Aremania Somasi Jokowi Minta Maaf

Ikut prihatin dan berduka untuk para korban kerusuhan Stadion Kanjuruhan dan juga para keluarga. Memilukan, namun menjadi menjengkelkan, kala makin hari cenderung unsur politis semakin kentara. Aneh an lucu, penonton masuk lapangan, mengejar tim tamu yang menang, polisi merespons atas aksi itu dengan gas air mata.

Aksi dan reaksi. Ingat, penonton masuk lapangan dan melakukan kekerasan ini point utamanya. Benar bahwa gas air mata tidak boleh oleh standar FIFA, tapi apakah standar federasi sepak bola internasional itu pasti benar dan terbaik dengan kondisi masing-masing negara anggota?

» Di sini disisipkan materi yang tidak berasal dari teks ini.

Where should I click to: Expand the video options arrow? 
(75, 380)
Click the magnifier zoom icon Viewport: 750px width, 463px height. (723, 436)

Bagaimana bisa warga Indonesia yang makan steak saja minta nasi, mie instan dengan nasi, orang yang dikit-dikit ngamuk, beringas, tidak mau bertanggung jawab, suka menuding, dan berjiwa teriak dulu baru mikir diajak berpikir soal kesadaran.  Mereka masuk lapangan itu juga melanggar ketentuan FIFA, jangan dilupakan dan fokus pada kesalahan pihak lain. Apalagi overkapasitas stadion seolah-olah hal yang benar malahan.

Sudah bukan zamannya sebenarnya polisi, tentara, dan pemerintah itu terlibat dalam gelaran sepak bola.    Klub dengan federasi yang mempersiapkan segala sesuatunya, keamanan, sarana prasarana, dan juga mekanisme dalam menjaga ketertiban. Klub biar dewasa, bahwa polisi dan mungkin militer membantu itu hanya cadangan dan berjaga-jaga.

Makin hari tidak makin memperlihatkan sikap ksatria, namun malah mau menyudutkan pihak lain. Lebih aneh lagi ketika kelebihan penonton dan penonton masuk lapangan malah tidak menjadi pembahasan, malah mendesak Kapolda Jatim mundur, dan kini malah Jokowi minta maaf, kog  jauh lebih mengarah ke politis dari kerusuhan penonton sepak bola.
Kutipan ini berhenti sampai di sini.